With all of the breakthroughs and success, of course there were difficult moments, too, but Dr. Alexandrides never doubted his career as a doctor. "There was never a moment I thought I would give up my career. If you're a doctor, it's not just a job — it becomes part of your nature. I think that gave me a lot of resilience, too."
Dr. Alexandrides's success doesn't end there. He's also earned himself an impressive list of celebrity clinetele, but you won't catch him sharing any names. "We always respect anonymity," he says, which is something that gives him confidence that he's doing the right thing. "Of course, I do like this aspect of my job, but I take it seriously. I treat every single patient the same. It doesn't matter how famous they are. They have the same needs and they need the same kind of attention. So I try to give that to everybody."
As far as career highlights go, Dr. Alexandrides has a humbling one and it's happening now. "As for many people, it was a very tough time with COVID — my clinic had to close for the first time completely," he says. "I feel that we have strengthened the company. I feel like the momentum has increased instead of slowed down, actually."

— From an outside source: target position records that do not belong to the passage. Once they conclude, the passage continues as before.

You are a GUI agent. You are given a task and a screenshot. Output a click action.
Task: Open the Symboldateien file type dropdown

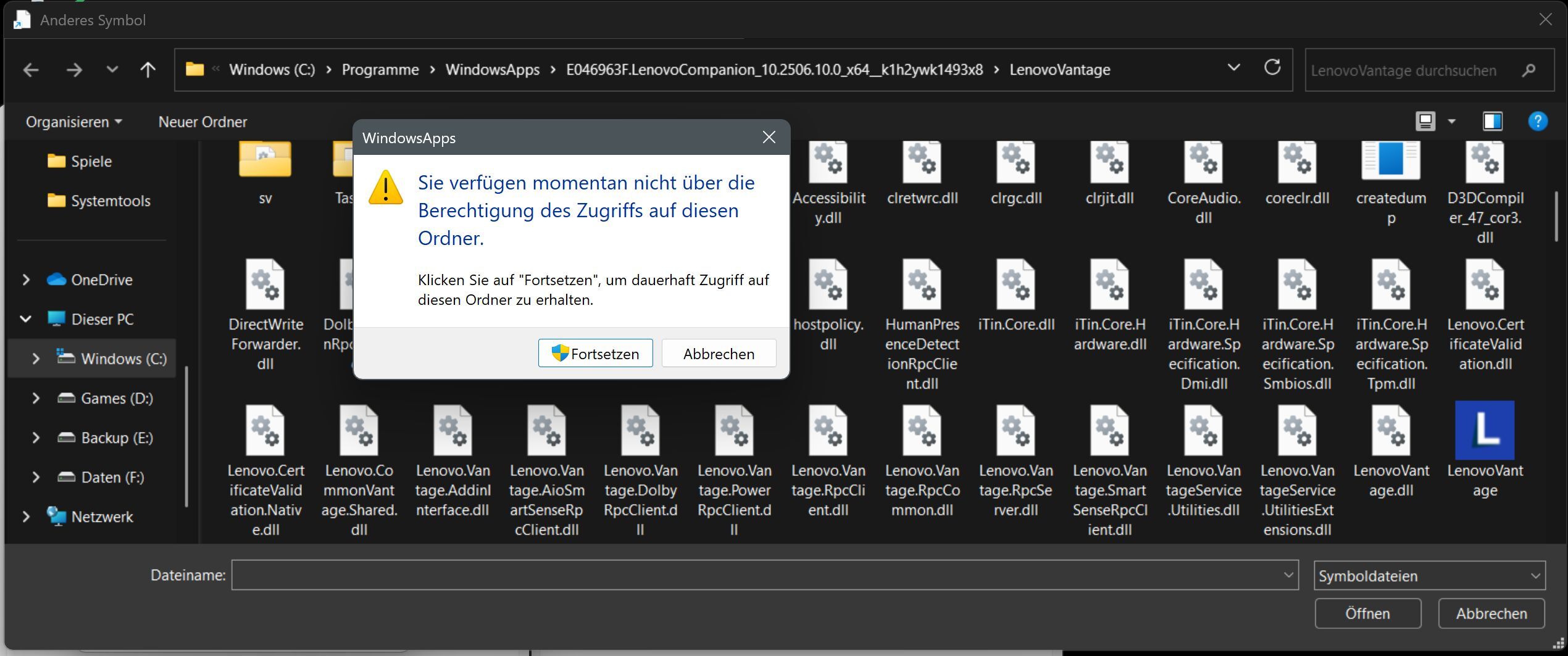[x=1428, y=576]
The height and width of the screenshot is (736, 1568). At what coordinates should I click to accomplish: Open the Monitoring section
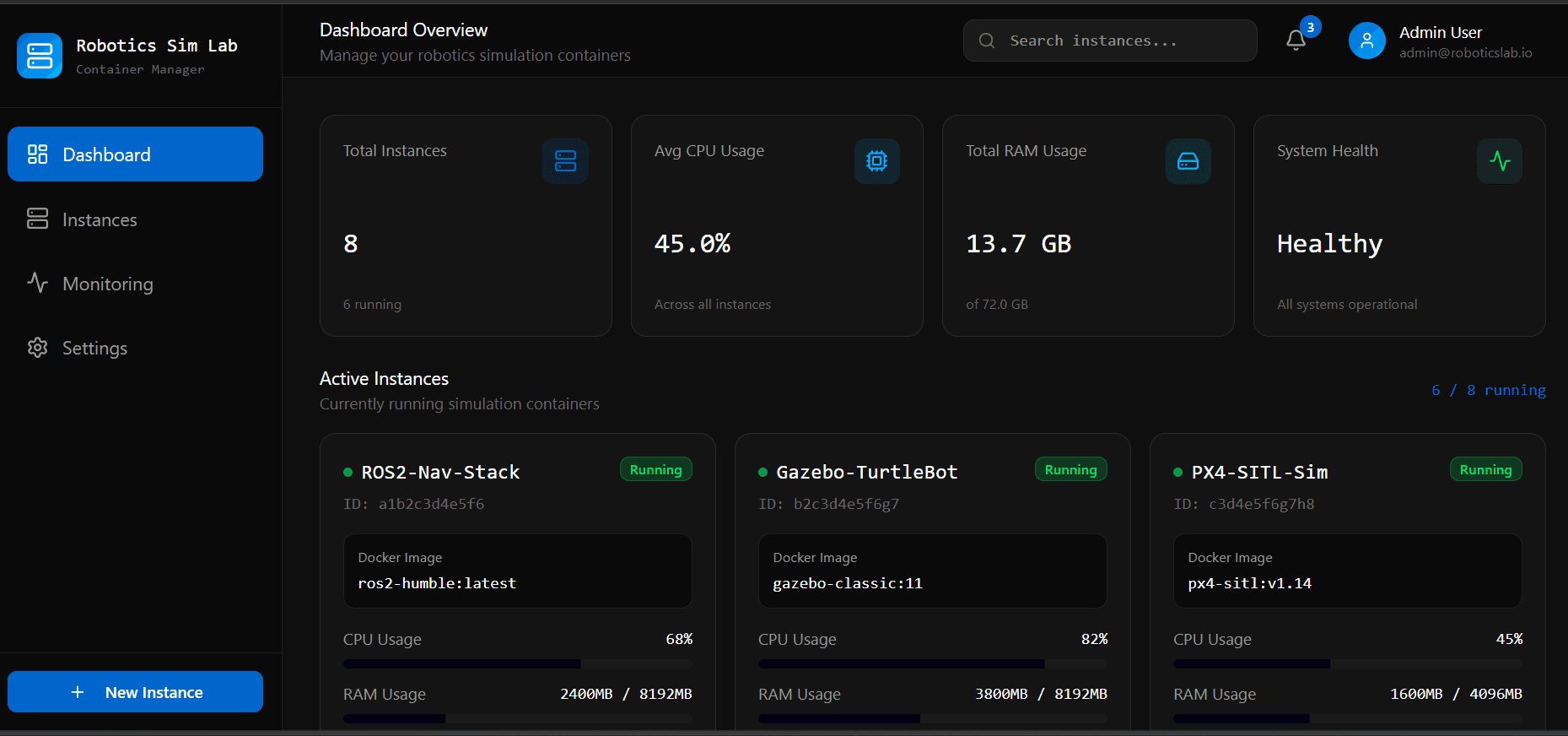(107, 284)
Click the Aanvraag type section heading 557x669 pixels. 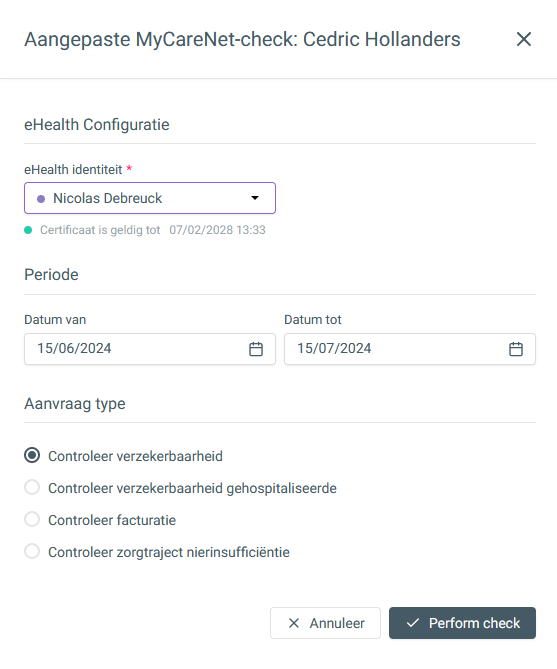coord(75,404)
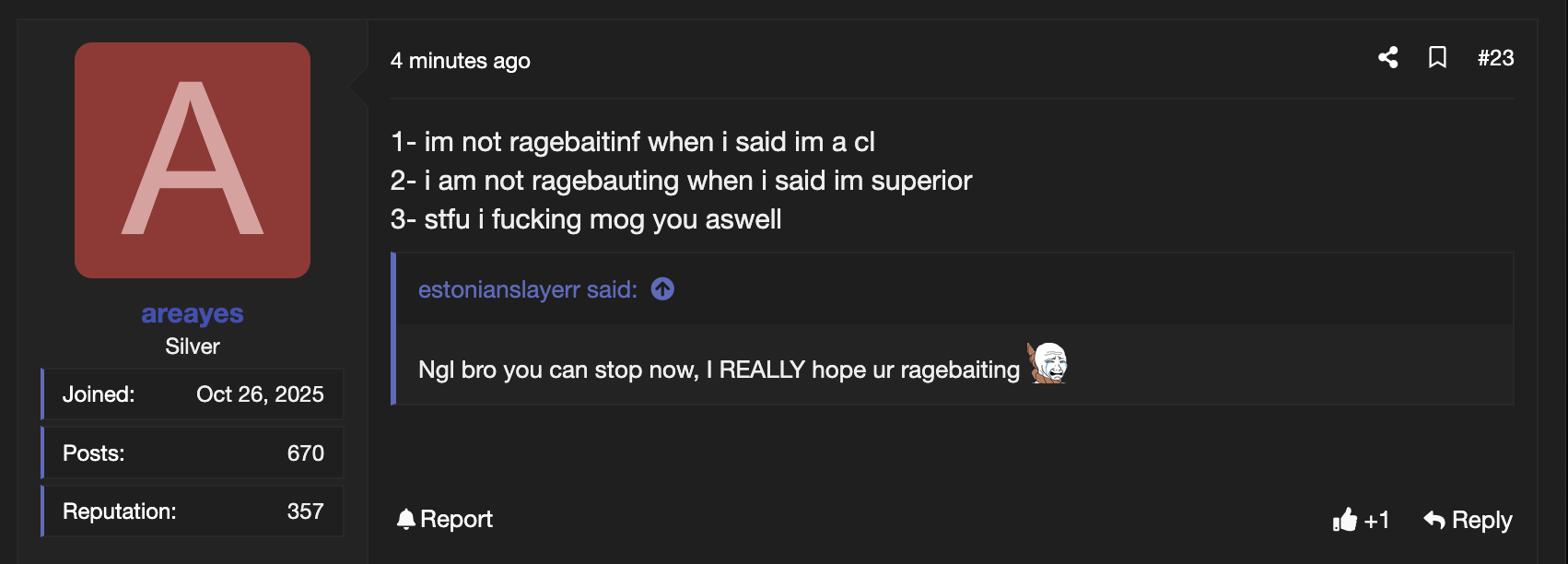Bookmark this post
1568x564 pixels.
1437,58
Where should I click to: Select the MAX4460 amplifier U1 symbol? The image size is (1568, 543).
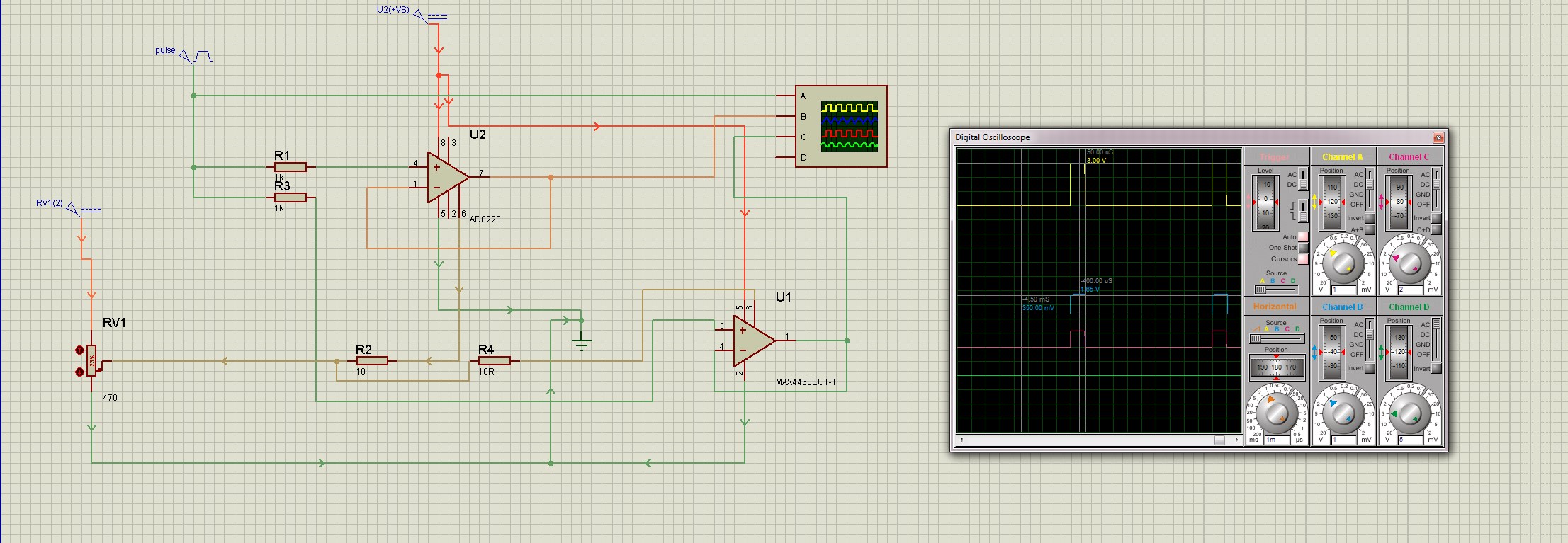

"There was never a moment I thought I would give up my career. If you're a doctor, it's not just a job — it becomes part of your nature."
The business quickly pivoted, switching to other platforms to reach clients and create a network of professionals, such as aestheticians and dermatologists that help. "We have established a very vibrant connection and the sales have followed," he says. "It is a pinch-me moment because it could have been the other way and I need to tell myself that. It is a time where we are able to strengthen our team by attracting people who are really experienced in this field because the needs of the company change as you go ahead."
How Dr. Alexandrides wishes to be remembered might sound surprising, but it actually reinforces that, business owner aside, he's a surgeon first and foremost. "My aim is to create products that minimize people's need to come into a clinic," he says.